Maria Popova shares wonderful and intriguing thoughts in The Marginalian. Today I read her thoughts on how we deal with death. She quotes from Alan Lightman’s book Mr. g: A Novel about the Creation.
Alan Lightman:
A woman dies. At that moment, there were 3,147,740,103,497,276,498,750,208,327 atoms in her body. Of her total mass, 63.7 percent was oxygen, 21.0 percent carbon, 10.1 percent hydrogen, 2.6 percent nitrogen, 1.4 percent calcium, 1.1 percent phosphorous, plus a smattering of the ninety-odd other chemical elements created in stars.
In the cremation, her water evaporated. Her carbon and nitrogen combined with oxygen to make gaseous carbon dioxide and nitrogen dioxide, which floated skyward and mingled with the air. Most of her calcium and phosphorous baked into a reddish brown residue and scattered in soil and in wind.

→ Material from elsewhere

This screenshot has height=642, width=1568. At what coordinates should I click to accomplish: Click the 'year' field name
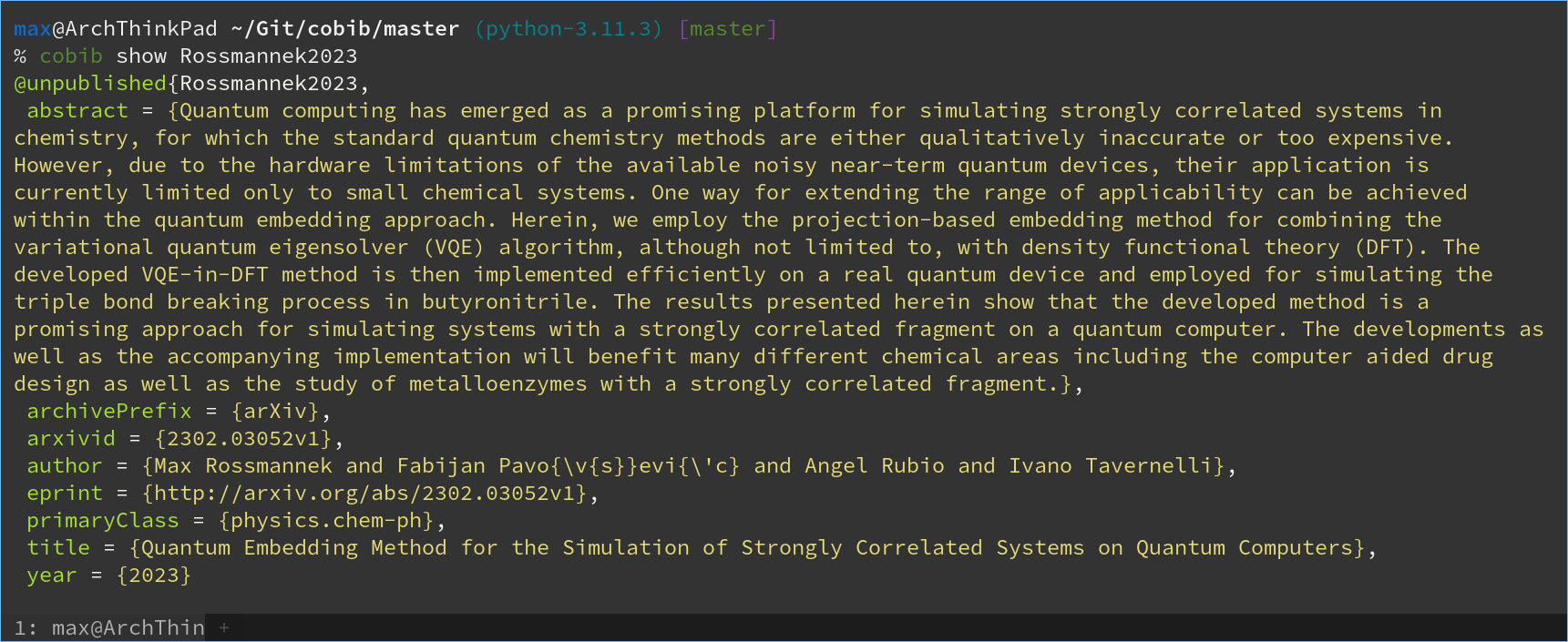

Released from their temporary confinement, her atoms slowly spread out and diffused through the atmosphere. In sixty days’ time, they could be found in every handful of air on the planet. In one hundred days, some of her atoms, the vaporous water, had condensed into liquid and returned to the surface as rain, to be drunk and ingested by animals and plants. Some of her atoms were absorbed by light-utilizing organisms and transformed into tissues and tubules and leaves. Some were breathed in by oxygen creatures, incorporated into organs and bone.
He continues on and I tempt you into reading her whole article, and then the book with these words.
And the individual atoms, cycled through her body and then cycled through wind and water and soil, cycled through generations and generations of living creatures and minds, will repeat and connect and make a whole out of parts. Although without memory, they make a memory. Although impermanent, they make a permanence. Although scattered, they make a totality.